And this legacy is still alive today, he says. “The two parties in New York cooperate to complicate these rules. As a result, judges gain an enormous amount of discretionary power to decide who gets to vote and who doesn’t. “It’s very easy to violate New York State’s voting laws,” Plotkin concluded.
Injunction Repealed
In response to Martinelli’s court injunction filed in the early afternoon on Tuesday morning, New York Appellate Court Judge Mark Dillon agreed to hear arguments via conference call from Knapp and Republican BOE Commissioner David Gamache, and their respective lawyers. Judge Dillon issued a stay on the injunction and, according to Knapp, ruled that
“Vassar College students can vote if they’re [registered] in the poll books.” For Vassar students, this means that affidavit ballots they cast during the day were counted along with votes cast in booths. Those votes were not be counted in the same manner as absentee ballots, as they would have, had the injunction remained. According to Knapp, “[Martinelli’s injunction] was totally targeted to suppress the college vote. It’s recognized case law that students can vote at college addresses.”
However, according to Kim, the repeal came too late for some Vassar students, who, Kim postulated in a telephone interview, were harassed or pressured into thinking they could not vote. Kim also stated that Lieb’s campaign is unaware of whether TH students’ votes were counted.
Town-Gown Tension
Assistant Professor of Classics Barbara Olsen believes Vassar student voters are “disproportionately challenged” at the polls compared with other voters. “I have a 124 Raymond Ave. address,” said Olsen, who is a House Fellow in Strong House, “but election officials made no attempt to challenge me [because I am not a student].”

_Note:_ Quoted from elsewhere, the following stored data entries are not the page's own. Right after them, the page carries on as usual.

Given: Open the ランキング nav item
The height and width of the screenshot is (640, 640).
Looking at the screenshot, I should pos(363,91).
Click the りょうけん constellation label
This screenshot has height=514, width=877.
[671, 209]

Margulies argued that there are partisan issues at play in the way Vassar students like Gardner and Heller are treated when they go to the polls. “The people who are challenging these votes are Republicans,” he observed, referring to Vassar’s image as a liberal bloc of voters.
Democrat Fred Bunnell, Flesland’s predecessor in the County Legislature, agreed. He said that the influx of Democratic voters from Vassar is one factor pushing Dutchess County away from its status as a “one party-dominated Republican County,” and some Dutchess Republicans have see this as a threat. “If you look at numbers,” said Bunnell, “the Vassar students can swing this election, and that’s why [Republicans] are going all-out.”
“The inevitable tensions of a political campaign have come to the surface,” said Bunnell, pointing out that there is “a long history” of challenging student votes in close elections like Tuesday’s.
In addition to town-gown partisan tensions, Bunnell sees class issues at play in the challenges to Vassar voters. “Marist doesn’t have the same [political image] as Vassar. It’s class, but it’s also localism—you know, ‘this is our turf.’” Bunnell said, “Vassar College is perceived—including Vassar students and Vassar Democrats—as richer [than the rest of Dutchess County] as a whole.”
“I understand why communities get upset about [students voting],” said Plotkin, explaining that residents “fear that students will vote liberal…which will produce a proregulatory, higher-tax council…which people find offensive, because they’re the ones that are going to pay the taxes.”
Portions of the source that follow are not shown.